At LAF, I am proud that I worked with so many other dedicated board members and staff to raise over $2 million that allowed us to launch LAF Ignite – a scholarship program for black landscape architects at an accredited institution that will not simply offset some of the costs of education, but more importantly provide internships and access to lifelong mentors that will set them up for future success in the profession. That’s what I love about LAF – it’s consistently at the forefront of the profession, whether through the Olmsted Scholars network, the Fellowship for Innovation and Leadership, or the Landscape Performance Series and Case Study Investigations program. LAF is doing so much to advance the impact of landscape architecture – and we’re just getting started! Ask me about “infiltration” if you want to know more about our vision for a world in which landscape architects are influential and ubiquitous.

5. Seeing so many Sasaki alumni doing incredible things in the profession

One thing I learned from Charles Birnbaum of The Cultural Landscape Foundation in his talk at the conference about “The Olmsted in All of Us” was that Olmsted’s firm embedded people in positions in the government, park commissions, etc. that would further the work of the firm and of landscape architecture at large (I’m looking at you, Diana Fernandez and Breeze Outlaw!). 

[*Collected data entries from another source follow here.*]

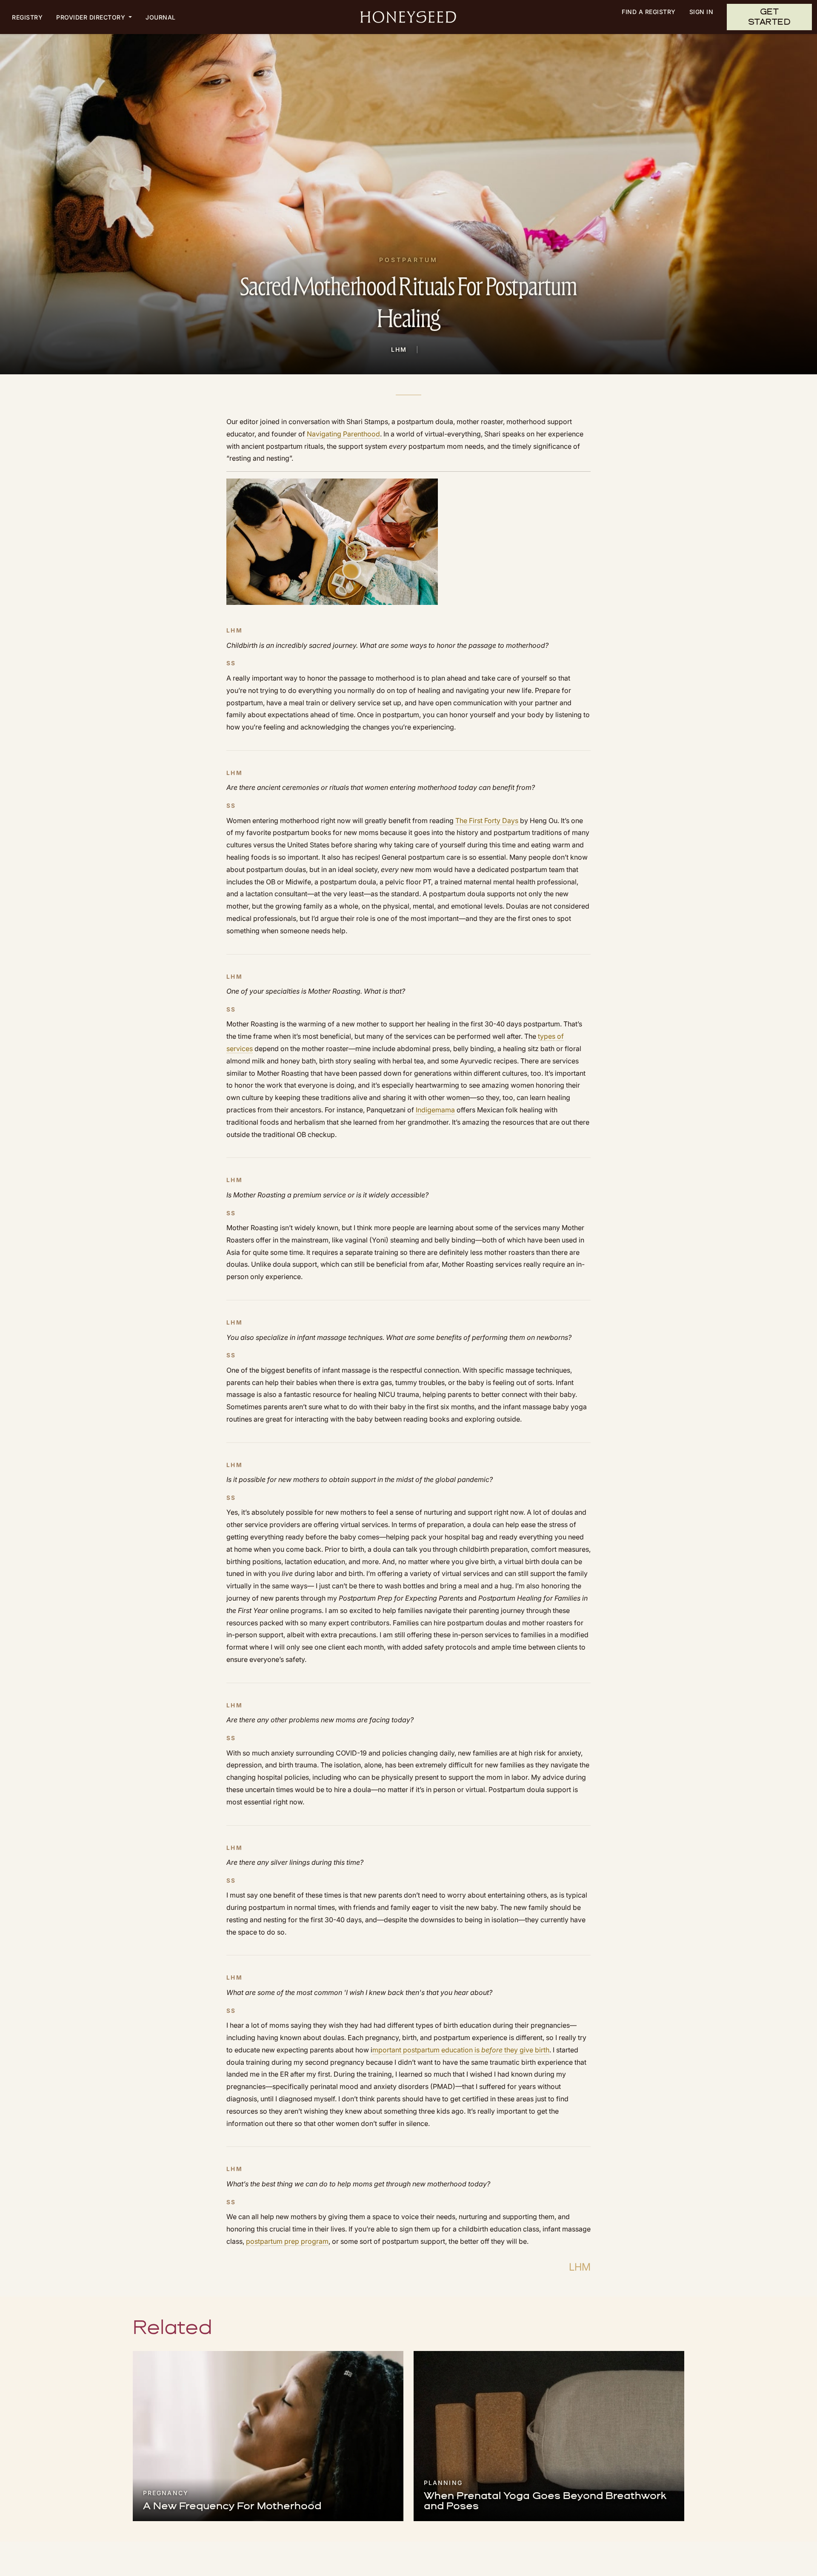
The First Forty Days (486, 820)
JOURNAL (161, 17)
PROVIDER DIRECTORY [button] (91, 17)
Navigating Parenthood (343, 434)
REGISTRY (27, 17)
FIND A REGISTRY (649, 11)
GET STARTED (769, 17)
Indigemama (435, 1110)
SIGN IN (701, 11)
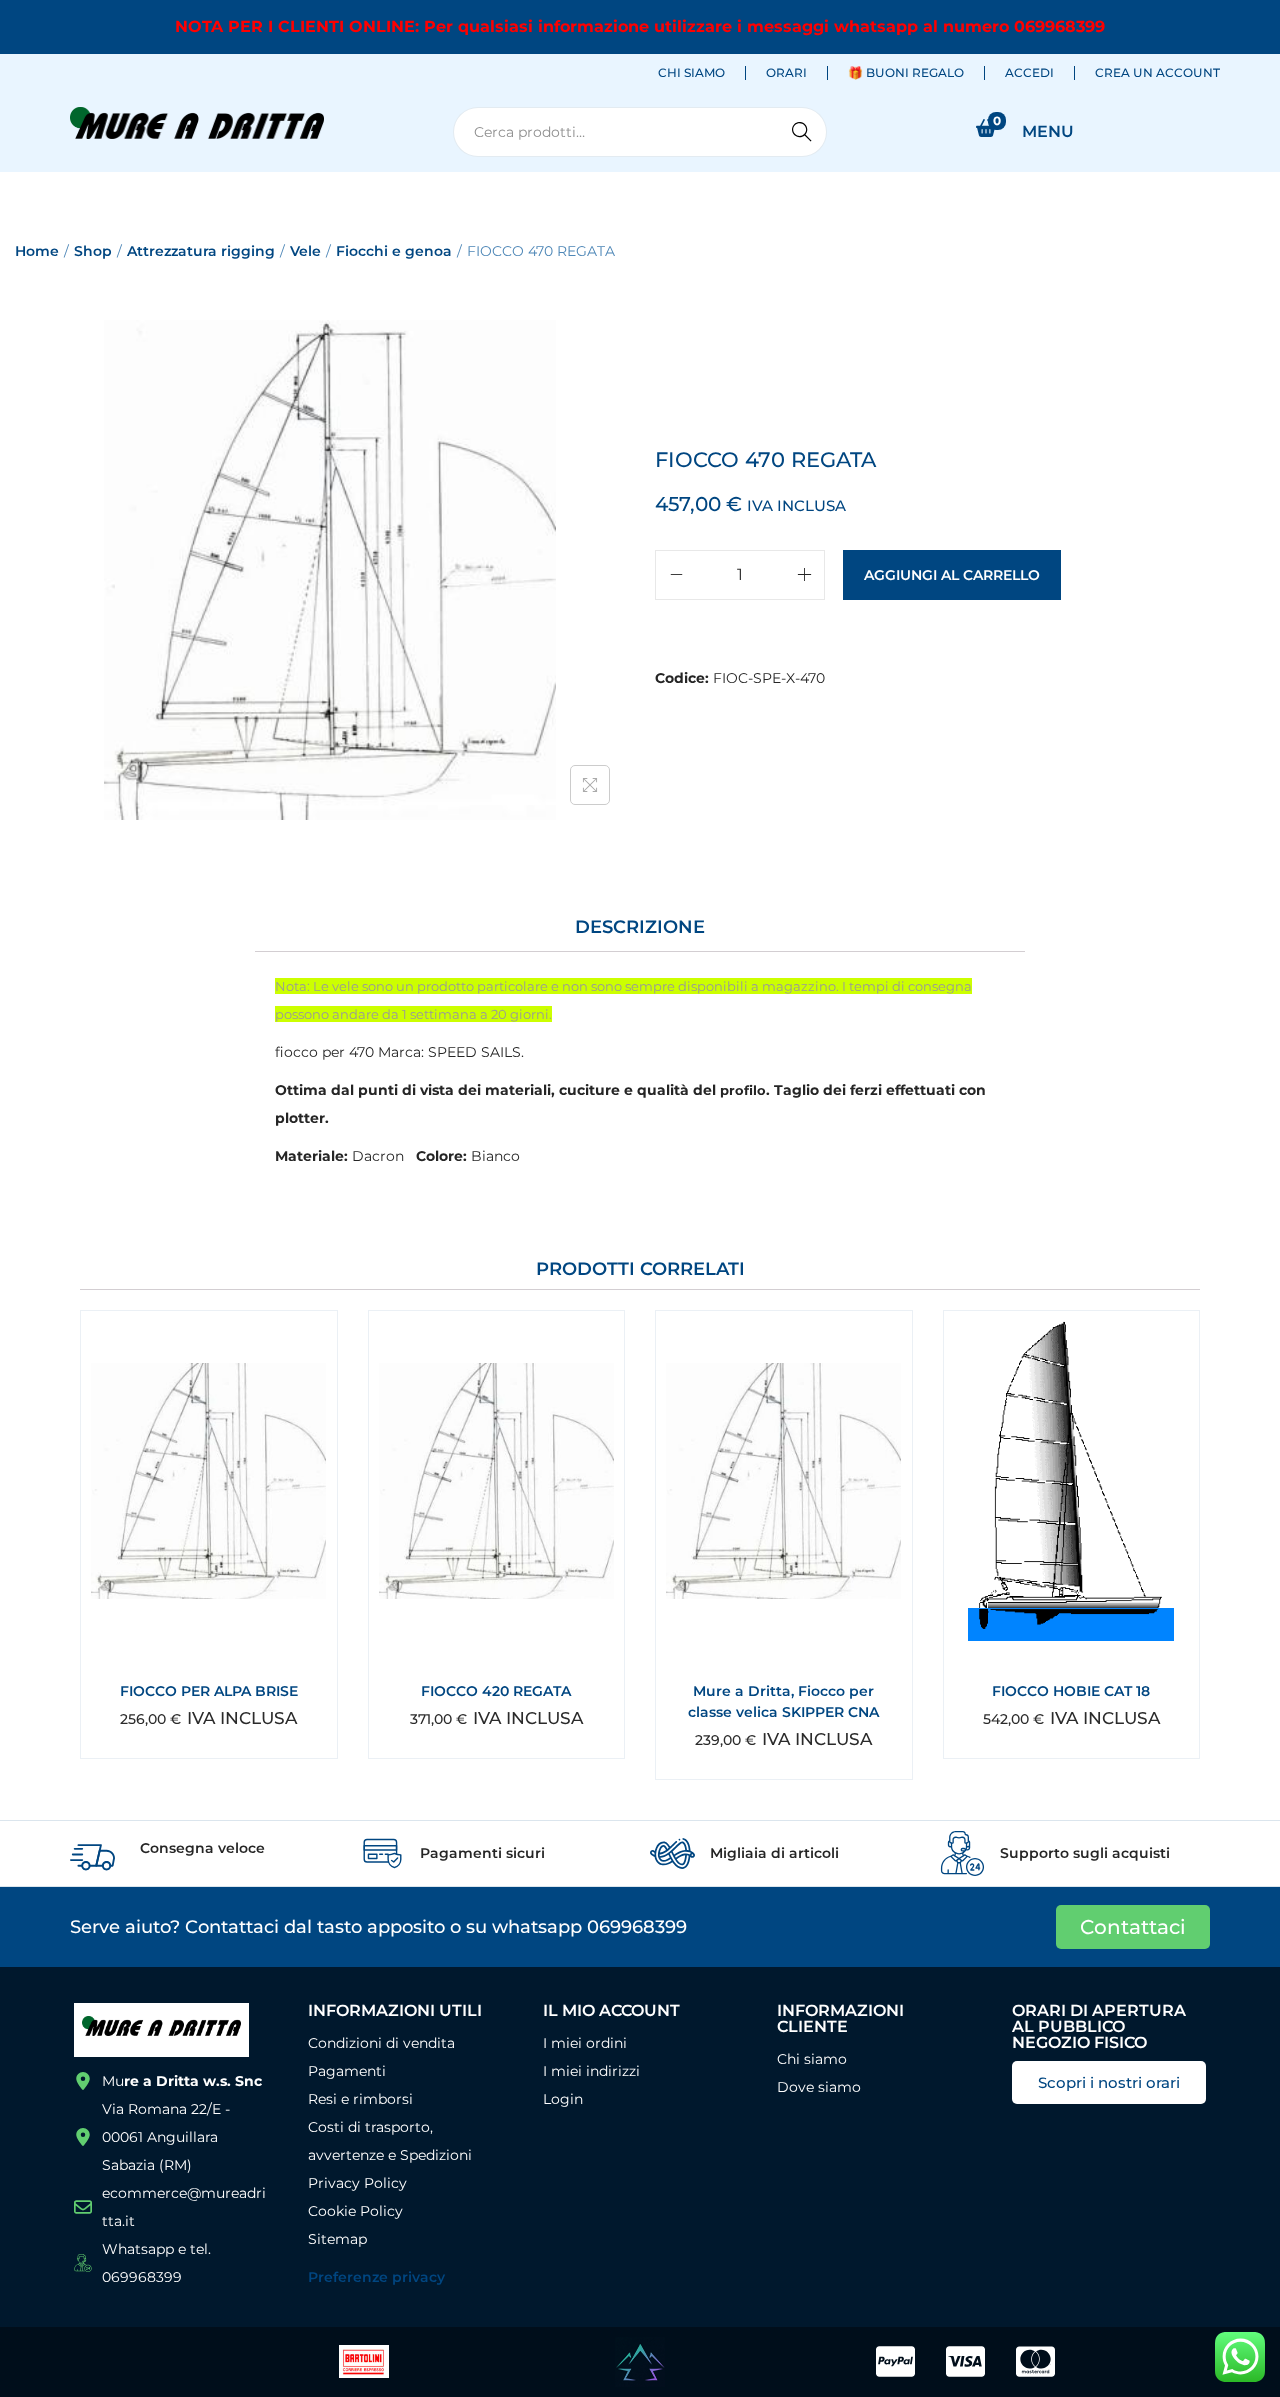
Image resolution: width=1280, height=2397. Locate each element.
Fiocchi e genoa (394, 251)
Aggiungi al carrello (952, 575)
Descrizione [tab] (640, 927)
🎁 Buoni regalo (906, 72)
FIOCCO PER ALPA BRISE (209, 1691)
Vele (305, 251)
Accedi (1029, 72)
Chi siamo (691, 72)
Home (37, 251)
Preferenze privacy (376, 2277)
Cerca (802, 132)
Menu (1048, 131)
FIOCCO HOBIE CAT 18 (1071, 1691)
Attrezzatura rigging (201, 251)
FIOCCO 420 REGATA (496, 1691)
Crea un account (1157, 72)
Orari (786, 72)
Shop (93, 251)
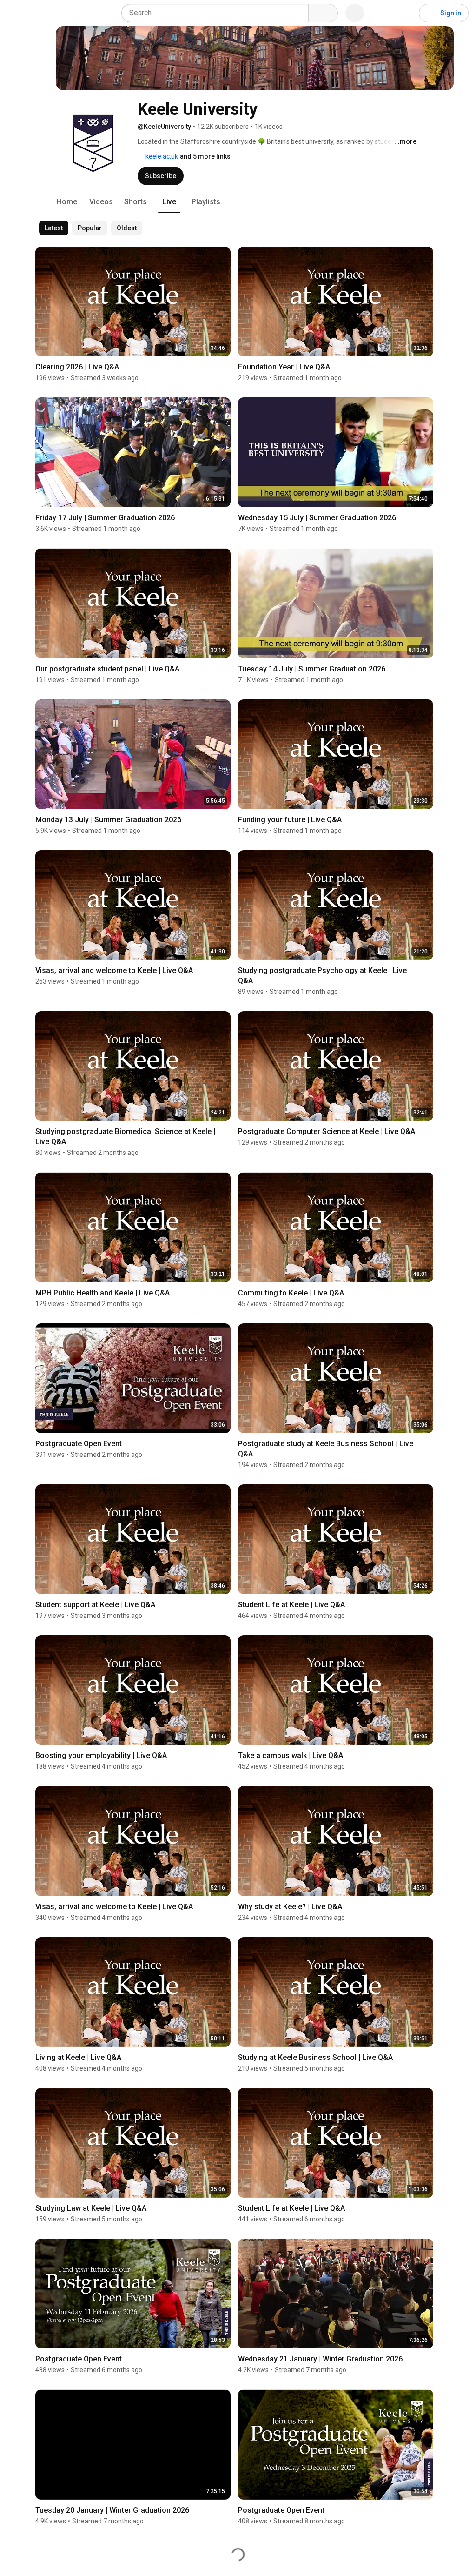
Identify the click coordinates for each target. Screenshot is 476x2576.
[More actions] (226, 368)
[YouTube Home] (54, 13)
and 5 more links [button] (205, 156)
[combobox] (217, 13)
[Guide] (16, 13)
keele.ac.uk (161, 156)
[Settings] (405, 13)
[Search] (323, 13)
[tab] (67, 202)
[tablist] (255, 202)
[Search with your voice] (354, 13)
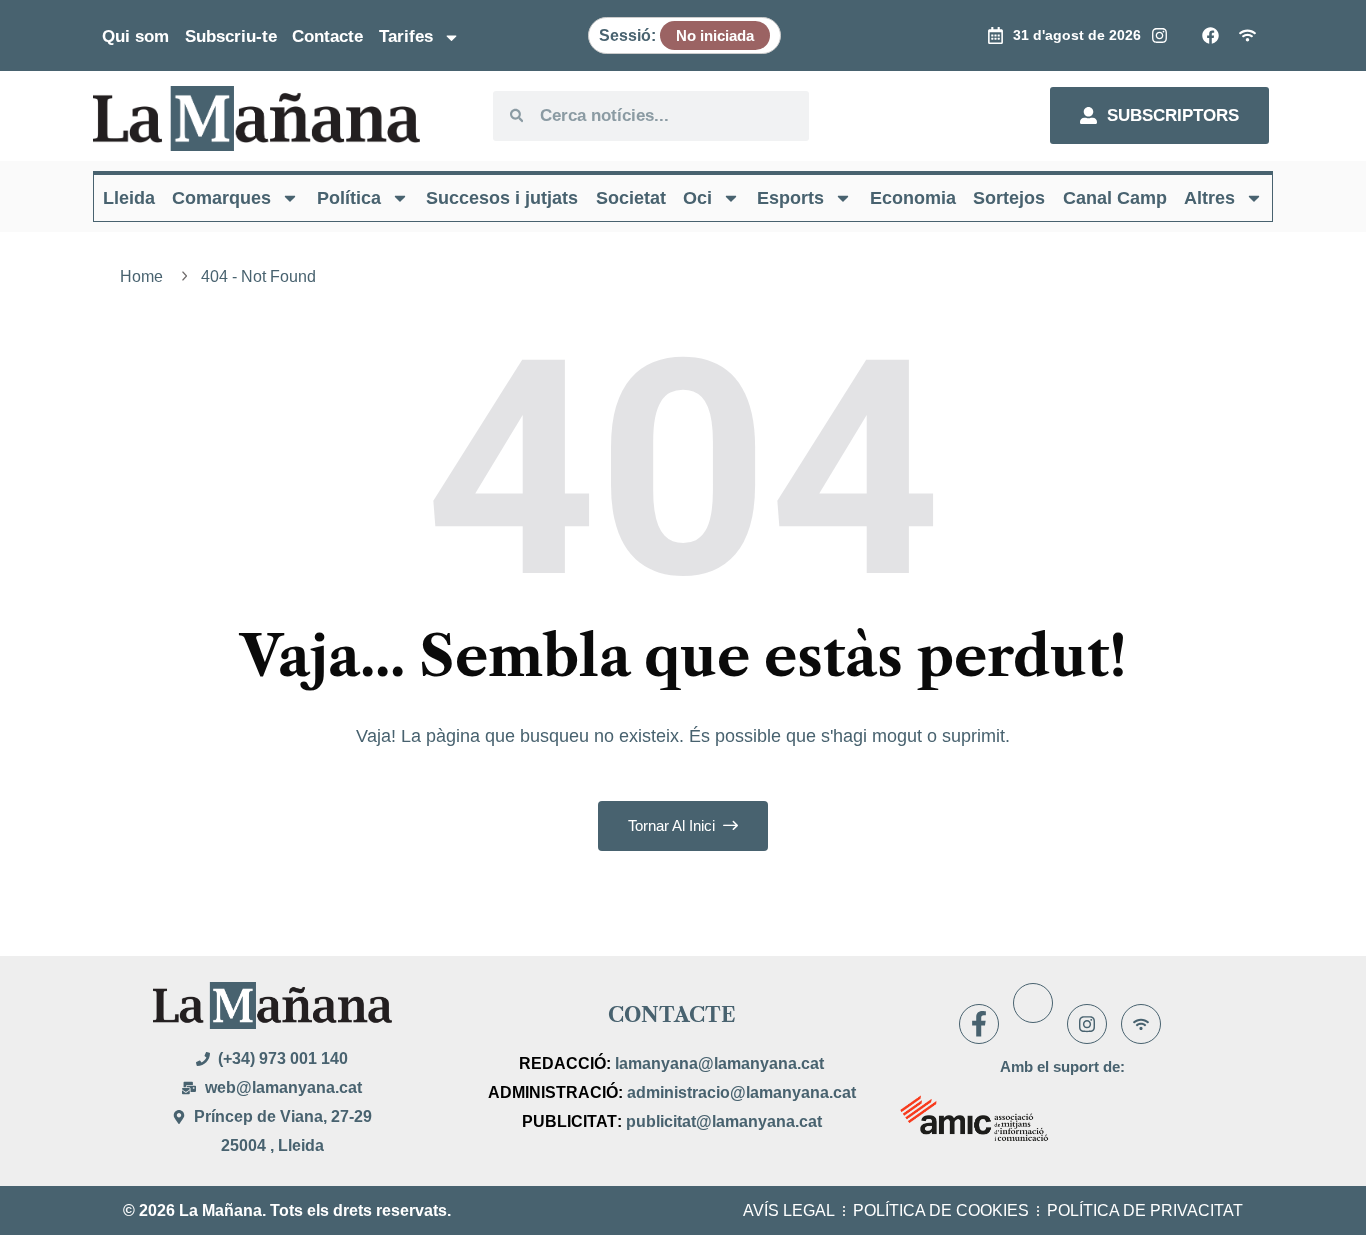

We also see Olmsted employees (Warren Manning, William Lyman Phillips, etc.) leave to start their own successful practices, learning from the experience and mentorship they received there. This trend continued in the mid-20th century when Peter Walker opened Sasaki’s west coast office in San Francisco that eventually became SWA, and after that when  he left SWA and formed PWP. This continues to manifest itself today in the best of ways. Much like a university, the Sasaki alumni network is broad, talented, and influential – leading the profession forward with the knowledge gained at Sasaki. What Hideo Sasaki started in 1953 has become an incredible incubator of contemporary landscape architecture, and I couldn’t be more proud of the firm as it is today and of the people for whom it has been a springboard to define their own explorations in the field.

I hope to connect with even more of you in Minneapolis for the 2023 conference!